━━ AVAILABLE DATA ━━

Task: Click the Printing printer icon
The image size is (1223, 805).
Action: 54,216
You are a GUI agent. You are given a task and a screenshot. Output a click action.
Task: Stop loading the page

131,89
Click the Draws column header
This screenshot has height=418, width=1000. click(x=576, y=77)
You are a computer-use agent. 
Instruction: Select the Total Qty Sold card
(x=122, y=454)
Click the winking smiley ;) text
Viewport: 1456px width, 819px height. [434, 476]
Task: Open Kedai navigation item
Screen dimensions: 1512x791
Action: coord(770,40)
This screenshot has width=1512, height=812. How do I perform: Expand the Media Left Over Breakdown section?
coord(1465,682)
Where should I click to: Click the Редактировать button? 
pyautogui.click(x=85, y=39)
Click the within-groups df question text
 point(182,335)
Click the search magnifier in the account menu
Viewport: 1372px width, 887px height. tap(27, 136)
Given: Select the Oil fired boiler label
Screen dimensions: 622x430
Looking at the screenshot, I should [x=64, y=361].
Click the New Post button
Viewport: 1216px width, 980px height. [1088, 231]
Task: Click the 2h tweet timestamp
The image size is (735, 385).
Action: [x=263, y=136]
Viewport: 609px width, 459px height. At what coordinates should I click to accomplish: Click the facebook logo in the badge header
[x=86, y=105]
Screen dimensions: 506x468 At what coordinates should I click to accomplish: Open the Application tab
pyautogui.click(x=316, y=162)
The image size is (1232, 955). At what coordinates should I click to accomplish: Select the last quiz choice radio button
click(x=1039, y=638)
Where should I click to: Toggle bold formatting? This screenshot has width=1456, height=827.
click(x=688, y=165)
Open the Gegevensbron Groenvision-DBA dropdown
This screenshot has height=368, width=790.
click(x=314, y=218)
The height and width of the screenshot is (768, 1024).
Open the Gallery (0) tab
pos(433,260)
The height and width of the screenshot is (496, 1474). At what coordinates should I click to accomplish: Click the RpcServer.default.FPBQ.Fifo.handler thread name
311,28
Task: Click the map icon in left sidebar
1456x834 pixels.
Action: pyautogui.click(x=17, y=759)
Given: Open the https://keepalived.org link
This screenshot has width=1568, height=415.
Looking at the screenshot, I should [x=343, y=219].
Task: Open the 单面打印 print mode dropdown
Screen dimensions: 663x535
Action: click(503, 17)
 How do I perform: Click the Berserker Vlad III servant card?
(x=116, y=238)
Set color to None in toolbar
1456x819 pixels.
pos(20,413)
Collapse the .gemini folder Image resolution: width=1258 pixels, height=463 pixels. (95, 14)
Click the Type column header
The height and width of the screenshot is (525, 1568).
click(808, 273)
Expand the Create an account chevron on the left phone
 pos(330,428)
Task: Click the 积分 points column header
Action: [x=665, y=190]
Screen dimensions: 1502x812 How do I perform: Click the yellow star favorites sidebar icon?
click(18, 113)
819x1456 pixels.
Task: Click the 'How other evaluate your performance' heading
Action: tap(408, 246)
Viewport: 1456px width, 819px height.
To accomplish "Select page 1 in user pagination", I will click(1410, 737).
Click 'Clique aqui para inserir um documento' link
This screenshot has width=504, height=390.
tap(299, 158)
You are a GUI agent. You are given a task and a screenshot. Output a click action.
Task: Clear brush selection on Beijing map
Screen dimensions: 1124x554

━━━

Could you return the items verbatim, from the very first line up to and including the line with "(x=122, y=454)"?

Task: Click the Printing printer icon
The image size is (1223, 805).
Action: 54,216
You are a GUI agent. You are given a task and a screenshot. Output a click action.
Task: Stop loading the page

131,89
Click the Draws column header
This screenshot has height=418, width=1000. click(x=576, y=77)
You are a computer-use agent. 
Instruction: Select the Total Qty Sold card
(x=122, y=454)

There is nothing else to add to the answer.